=== INPUT FOR THIS TASK ===
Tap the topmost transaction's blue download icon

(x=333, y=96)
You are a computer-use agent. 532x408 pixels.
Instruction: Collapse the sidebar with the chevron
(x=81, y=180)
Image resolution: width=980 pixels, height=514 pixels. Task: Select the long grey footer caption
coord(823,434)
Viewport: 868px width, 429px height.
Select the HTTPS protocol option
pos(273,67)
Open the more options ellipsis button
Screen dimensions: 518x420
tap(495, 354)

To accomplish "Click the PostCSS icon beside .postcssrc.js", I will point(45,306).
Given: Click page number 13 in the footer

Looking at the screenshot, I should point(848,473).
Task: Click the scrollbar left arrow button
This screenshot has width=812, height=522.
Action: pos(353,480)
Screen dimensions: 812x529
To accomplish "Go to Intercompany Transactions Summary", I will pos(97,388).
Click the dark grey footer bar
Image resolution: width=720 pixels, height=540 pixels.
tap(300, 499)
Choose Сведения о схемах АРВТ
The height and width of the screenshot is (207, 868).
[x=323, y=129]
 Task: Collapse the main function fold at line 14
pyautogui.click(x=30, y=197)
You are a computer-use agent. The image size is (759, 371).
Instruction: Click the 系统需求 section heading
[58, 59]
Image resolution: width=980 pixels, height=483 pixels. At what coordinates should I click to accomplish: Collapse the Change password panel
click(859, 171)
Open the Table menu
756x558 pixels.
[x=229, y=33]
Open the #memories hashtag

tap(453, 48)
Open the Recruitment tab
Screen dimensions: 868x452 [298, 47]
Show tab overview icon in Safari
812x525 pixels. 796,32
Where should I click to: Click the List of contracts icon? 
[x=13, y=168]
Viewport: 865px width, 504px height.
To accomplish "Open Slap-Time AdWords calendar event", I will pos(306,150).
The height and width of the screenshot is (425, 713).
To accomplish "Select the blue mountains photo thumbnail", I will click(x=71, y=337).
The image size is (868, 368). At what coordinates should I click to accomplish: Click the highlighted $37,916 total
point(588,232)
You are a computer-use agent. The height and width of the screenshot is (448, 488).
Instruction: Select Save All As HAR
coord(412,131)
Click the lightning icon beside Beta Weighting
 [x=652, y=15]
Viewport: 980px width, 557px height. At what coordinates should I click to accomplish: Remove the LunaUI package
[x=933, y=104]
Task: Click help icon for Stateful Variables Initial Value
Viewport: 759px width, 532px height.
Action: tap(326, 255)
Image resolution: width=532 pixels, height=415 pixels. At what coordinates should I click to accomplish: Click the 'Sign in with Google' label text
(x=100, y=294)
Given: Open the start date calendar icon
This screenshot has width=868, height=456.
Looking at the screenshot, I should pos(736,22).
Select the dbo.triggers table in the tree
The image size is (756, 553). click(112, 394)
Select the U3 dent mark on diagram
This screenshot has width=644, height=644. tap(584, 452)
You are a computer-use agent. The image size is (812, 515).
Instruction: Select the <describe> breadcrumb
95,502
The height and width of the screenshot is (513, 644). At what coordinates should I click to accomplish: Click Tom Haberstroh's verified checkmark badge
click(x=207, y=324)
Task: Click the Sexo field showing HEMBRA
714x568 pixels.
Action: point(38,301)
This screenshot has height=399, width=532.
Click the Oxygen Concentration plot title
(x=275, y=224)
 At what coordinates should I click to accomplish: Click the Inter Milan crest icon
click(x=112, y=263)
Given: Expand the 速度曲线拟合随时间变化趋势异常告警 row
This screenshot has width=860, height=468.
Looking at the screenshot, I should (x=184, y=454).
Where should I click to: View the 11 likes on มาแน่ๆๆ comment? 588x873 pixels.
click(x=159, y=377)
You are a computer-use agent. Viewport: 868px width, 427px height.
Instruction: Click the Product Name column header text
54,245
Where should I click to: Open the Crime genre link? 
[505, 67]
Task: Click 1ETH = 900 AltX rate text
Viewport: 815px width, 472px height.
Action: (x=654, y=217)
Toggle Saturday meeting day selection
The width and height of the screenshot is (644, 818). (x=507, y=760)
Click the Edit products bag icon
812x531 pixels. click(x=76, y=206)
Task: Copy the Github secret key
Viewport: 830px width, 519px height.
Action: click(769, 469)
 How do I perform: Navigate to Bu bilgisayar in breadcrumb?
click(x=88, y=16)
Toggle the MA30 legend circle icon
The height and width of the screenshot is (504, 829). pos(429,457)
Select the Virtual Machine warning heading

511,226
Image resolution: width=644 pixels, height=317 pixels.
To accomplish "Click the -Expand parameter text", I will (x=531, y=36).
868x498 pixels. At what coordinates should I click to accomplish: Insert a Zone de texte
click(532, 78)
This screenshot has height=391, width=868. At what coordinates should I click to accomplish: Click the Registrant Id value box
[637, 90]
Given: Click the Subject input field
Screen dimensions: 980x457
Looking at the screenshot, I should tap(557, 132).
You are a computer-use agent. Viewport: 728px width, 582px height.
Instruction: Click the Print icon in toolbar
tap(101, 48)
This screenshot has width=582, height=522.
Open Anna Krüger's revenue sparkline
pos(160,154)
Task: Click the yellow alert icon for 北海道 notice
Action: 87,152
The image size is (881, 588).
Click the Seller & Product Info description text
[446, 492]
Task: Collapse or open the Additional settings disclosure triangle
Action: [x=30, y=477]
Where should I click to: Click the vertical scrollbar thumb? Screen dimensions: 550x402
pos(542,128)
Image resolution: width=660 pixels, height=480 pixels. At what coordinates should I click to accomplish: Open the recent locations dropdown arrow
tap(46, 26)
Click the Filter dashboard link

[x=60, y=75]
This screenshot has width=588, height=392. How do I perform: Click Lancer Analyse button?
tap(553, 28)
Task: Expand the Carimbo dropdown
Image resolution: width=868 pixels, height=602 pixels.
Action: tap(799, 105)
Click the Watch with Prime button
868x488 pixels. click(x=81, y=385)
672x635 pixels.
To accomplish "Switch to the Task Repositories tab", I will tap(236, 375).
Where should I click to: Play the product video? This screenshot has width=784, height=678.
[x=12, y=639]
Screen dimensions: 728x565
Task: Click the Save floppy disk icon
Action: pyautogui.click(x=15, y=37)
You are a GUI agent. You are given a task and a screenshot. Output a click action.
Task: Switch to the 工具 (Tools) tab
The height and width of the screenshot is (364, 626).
===
▶ YOUR ASSIGNMENT
From the records, determine the number of lines holding the word "field", and state that number only.

▶ RESPONSE BELOW
2